The Question: (from a book i am practicing from)

Find the nature of the roots of the equation $$f(x) = 45 x^4-144 x^3+146 x^2-56 x+12=0$$

(By nature i mean...Real/Imaginary)


My attempt:

Well my first attempt was knowing at least one root by Hit-and-Trial. So that it is of the form $$f(x)=(x-\alpha)(ax^3+bx^2+cx+d)=0$$

And then I would have solved the cubic the same way and finally having $$(x-\alpha)(x-\beta)(x-\gamma)(x-\delta)=0$$

But Hit-and-Trial doesn't seem to work here.


Next attempt:

I tried raw graphing of the function by using maxima/minima.

I differentiated $f(x)$ to get $$f'(x)=45x^3-108x^2+73x-14$$

I did $f'(x)=0$ and Thought I would arrive at some values of $x$ resulting in a graph like :

1

But I couldn't as I could not even solve this cubic equation!


So how should I solve this problem? Please also help me about drawing the graph of a biquadratic equation. Thanks


P.S. - Here is a link to wolfram alpha for this equation : http://goo.gl/zs4zDa [It also has the roots as $1.1718,1.5671,0.23-0.3i,0.23+0.3i$]

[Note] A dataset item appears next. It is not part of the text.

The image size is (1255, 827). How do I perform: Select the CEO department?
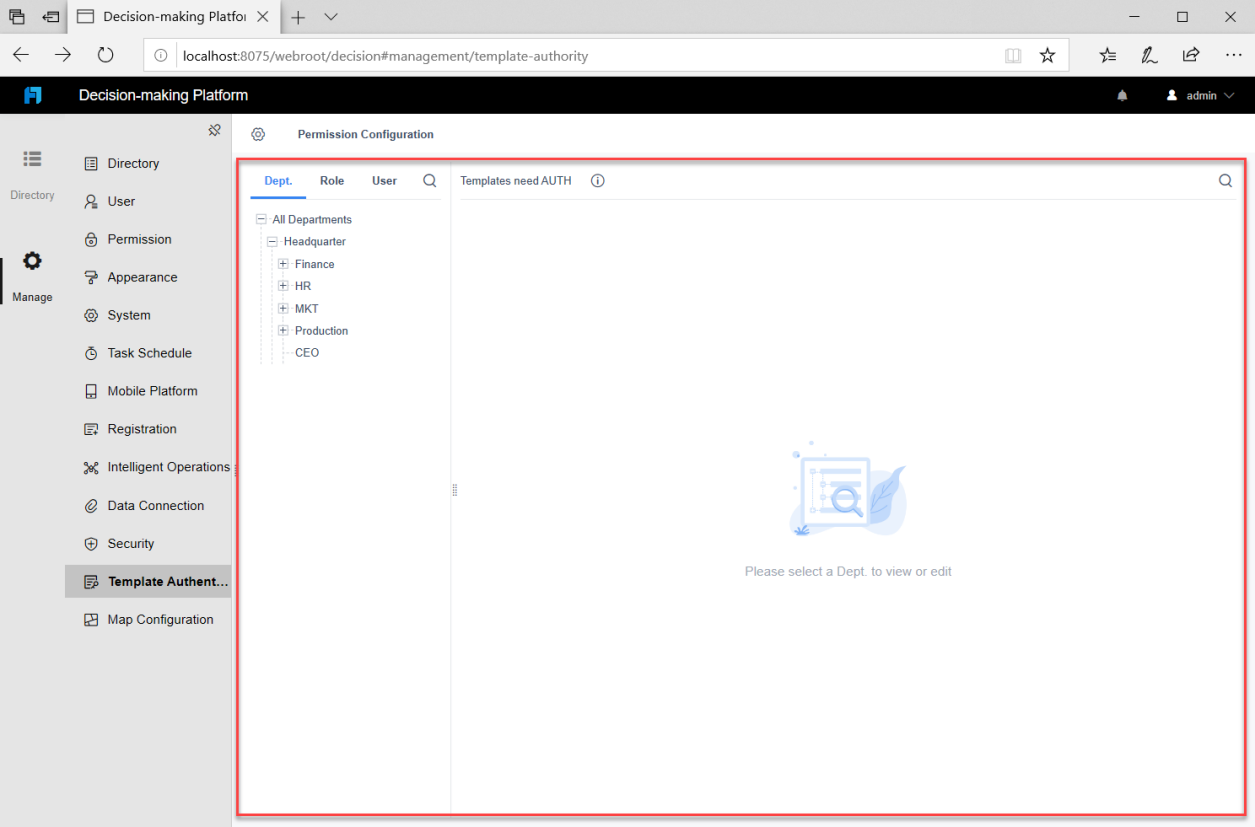[x=307, y=352]
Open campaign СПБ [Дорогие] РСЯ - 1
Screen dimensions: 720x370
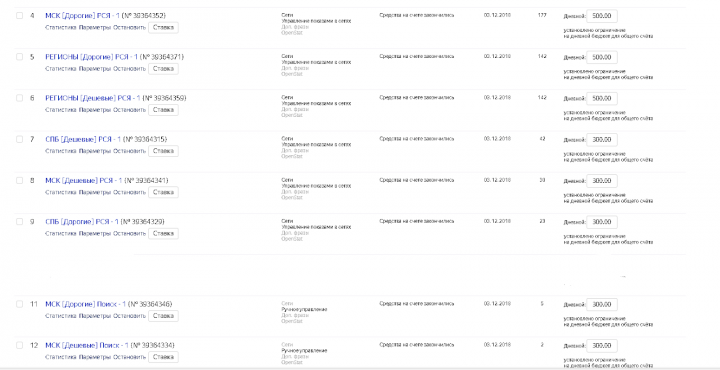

EDIT - Please do not think that I will be able to guess $1.1718$ while solving the quadratic or $\frac{1}{3}$ while solving its derivative (the cubic)! Also I want to ask this question for a general biquadratic equation where all roots may not be real. So no Easy Guesses!! In some cases the roots may be like $\frac{1+\sqrt{3}}{2}$ or something like $2-3i$.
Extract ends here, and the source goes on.